La filiale d’infrastructures de la Caisse de dépôt et placement du Québec est en effet au premier rang d’un des trois consortiums retenus par Ottawa pour participer à l’appel de propositions pour la réalisation de ce lien ferroviaire entre Québec et Toronto.
Outre CDPQ Infra, le consortium Cadence comprend SNC-Lavalin, Systra Canada et Keolis Canada. Les deux autres consortiums sur les rangs sont Développeurs Ferroviaires Interurbains et Partenaires Ferroviaires QConnexiON, deux groupes comprenant aussi une part importante d’entreprises canadiennes.
Pas d'indice sur le coût
Le ministre fédéral des Transports, Omar Alghabra, a toutefois expliqué en annonçant les trois consortiums retenus, jeudi, à la Gare centrale de Montréal, qu’il n’y aura pas d’exigence minimale de contenu canadien, se contentant d’indiquer que chaque consortium comprend des entreprises du Canada.
Il a également refusé d’avancer quelque fourchette de prix que ce soit pour le projet, qui atteindra certainement plusieurs dizaines de milliards de dollars, et ce, afin de ne pas influencer le processus de «demande de propositions» - ce qui est l’équivalent d’un appel d’offres - qui sera lancé en septembre prochain.
Ouvert à un TGV partiel
Les propositions pourraient varier considérablement d’une à l’autre, Ottawa ne fermant pas la porte à ce que le train à grande fréquence soit également un train à grande vitesse (TGV), du moins sur certains tronçons.

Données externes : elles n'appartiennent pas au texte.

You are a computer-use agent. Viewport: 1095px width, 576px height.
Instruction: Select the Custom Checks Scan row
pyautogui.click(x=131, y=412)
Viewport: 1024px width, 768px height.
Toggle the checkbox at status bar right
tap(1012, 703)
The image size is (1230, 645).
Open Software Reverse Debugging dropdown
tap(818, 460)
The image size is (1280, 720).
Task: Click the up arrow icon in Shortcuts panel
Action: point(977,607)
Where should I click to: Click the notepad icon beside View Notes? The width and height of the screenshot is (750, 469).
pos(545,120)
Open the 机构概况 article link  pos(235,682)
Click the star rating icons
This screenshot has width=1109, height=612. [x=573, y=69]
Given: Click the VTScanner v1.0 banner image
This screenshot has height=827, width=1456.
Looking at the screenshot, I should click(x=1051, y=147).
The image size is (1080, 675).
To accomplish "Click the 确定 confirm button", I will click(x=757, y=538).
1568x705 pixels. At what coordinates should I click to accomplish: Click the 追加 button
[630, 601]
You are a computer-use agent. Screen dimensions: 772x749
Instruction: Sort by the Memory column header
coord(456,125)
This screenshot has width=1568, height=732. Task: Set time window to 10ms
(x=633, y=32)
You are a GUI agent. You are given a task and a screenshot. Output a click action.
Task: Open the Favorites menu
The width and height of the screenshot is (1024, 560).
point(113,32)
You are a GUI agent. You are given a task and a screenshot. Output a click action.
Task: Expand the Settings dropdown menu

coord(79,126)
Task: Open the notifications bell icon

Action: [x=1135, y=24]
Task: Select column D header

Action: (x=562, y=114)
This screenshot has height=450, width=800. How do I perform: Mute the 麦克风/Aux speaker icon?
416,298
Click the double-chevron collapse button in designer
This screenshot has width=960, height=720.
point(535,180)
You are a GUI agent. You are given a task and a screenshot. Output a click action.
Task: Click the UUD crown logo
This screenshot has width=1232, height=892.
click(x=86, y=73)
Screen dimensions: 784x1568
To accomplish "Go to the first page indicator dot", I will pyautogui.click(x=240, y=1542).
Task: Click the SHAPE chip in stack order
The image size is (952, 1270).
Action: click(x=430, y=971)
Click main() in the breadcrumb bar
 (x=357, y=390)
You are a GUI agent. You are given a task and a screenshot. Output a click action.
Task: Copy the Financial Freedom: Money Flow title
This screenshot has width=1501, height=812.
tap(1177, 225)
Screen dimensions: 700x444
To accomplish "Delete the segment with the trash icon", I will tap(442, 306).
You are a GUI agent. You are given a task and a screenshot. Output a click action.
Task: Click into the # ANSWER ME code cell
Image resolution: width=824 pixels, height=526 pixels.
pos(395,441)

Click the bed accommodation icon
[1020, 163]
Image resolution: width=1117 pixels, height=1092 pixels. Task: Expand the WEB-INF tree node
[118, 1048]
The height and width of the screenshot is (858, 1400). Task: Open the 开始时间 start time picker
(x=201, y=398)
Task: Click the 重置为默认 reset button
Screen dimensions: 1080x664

Trois obstacles principaux empêchent la réalisation d’un TGV sur toute la longueur. D’abord, il faudrait pour cela un rail continu qui n’est traversé à aucun moment par une route ou une forme de passage à niveau quelconque. Deuxièmement, malgré l’aménagement de nouvelles voies sur de nombreux tronçons pour empêcher le partage des voies avec les trains de marchandises, il ne sera pas possible d’aménager de nouvelles voies partout en milieu urbain, faute d'espace.
Enfin, le ministre du Patrimoine et lieutenant du Québec, Pablo Rodriguez, a été ferme sur la nécessité pour le TGF, qui empruntera la rive nord du fleuve Saint-Laurent, de faire des arrêts à Trois-Rivières et à Laval.
Le ministre Alghabra, qui parlait au moment de l’annonce du projet en février dernier d’une possible mise en service «au début des années 2030», a plutôt parlé, jeudi, du «milieu des années 2030».
Les soumissions des trois consortiums seront évaluées à l’été 2024.